平成22年7月16日
 月曜日から昨日の木曜日まで東京に出張。昨日は経団連の依頼で講演をした。さすがに日本を代表する企業の役員の皆さんの前で話すのは初めてのこと。充実した時間が持てて楽しかった。今日は市内の企業の依頼で出前トーク。今後も講演の予定が目白押しである。富山市の認知度を上げるためにも露出度を高めていくことは重要だと思うので頑張りたいと思う。
 さて、今回の東京出張の中で面白いことがあった。経済産業省の前で待機していたタクシーに乗ったところ、ドライバーから次のように言われたのである。「実はタクシーに乗って3日目なので全く道が分からないのだがそれでも良いでしょうか。」と。もちろん大丈夫だと答えて目的地を告げたものの、案の定、方向も分からない様子。道順を指示しながら何とかたどり着いたものの危なっかしい運転であった。九州の出身で東京に初めて出てきたと言っていたから当分大変な日が続くだろうなあ。「とにかく道を覚えるために勉強するしかないが、頑張りなさい。」と激励しておいた。仕事で失敗したのか、失職したのか、それとも駆け落ちでもしたのか、理由は分からないけれどもう若くない年齢で、異郷の地で職を得ようとすると、やっぱりタクシー業界になるのかなあ…。

課題 —
上の出張の日記を、最後の一文に続けて書き進めること。 この出張の日記と、次に載せた資料との間には何の関係もない。

使用資料 —
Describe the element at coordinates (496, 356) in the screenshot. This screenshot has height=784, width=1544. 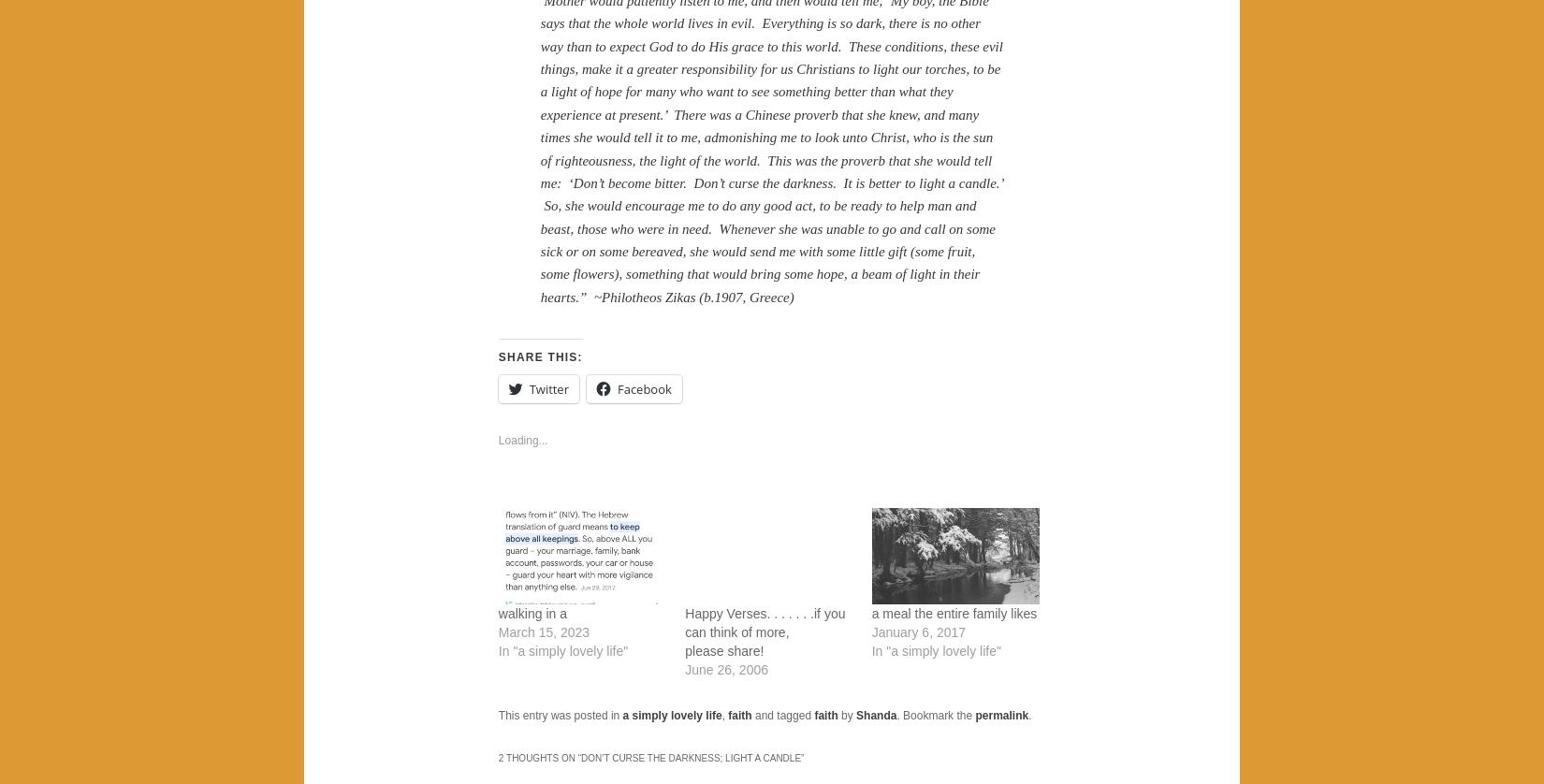
I see `'Share this:'` at that location.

解答欄 —
 20年ほど前にホノルルで乗車したタクシーのドライバーがベトナム難民でほとんど道を知らなかったという経験がある。あの時も僕が住宅地図を見ながら2人で苦労して目的地にたどり着いたっけ…。
 誰にしても駆け出しの時がある。初仕事の日がある。緊張しながら覚束ない足取りで歩きはじめた日がある。当然ながら僕にもそんな日があった。3日目だというドライバーに出会ったのも初心に帰れという暗示なのかも知れないなあ。そんなことを思わされた。
 ところで、昨日富山に帰るときの全日空機は富山空港に向かって降下しながらアプローチした際に、視界が悪い訳じゃないのに途中で反転して能登島上空まで戻って着陸をやり直した。そのうえランディングした後もいつもと違い、滑走路の先まで走ってから向きを変えて駐機スペースに着いた。ひょっとしたら昨日のパイロットも3日目だったりしてね…。(笑)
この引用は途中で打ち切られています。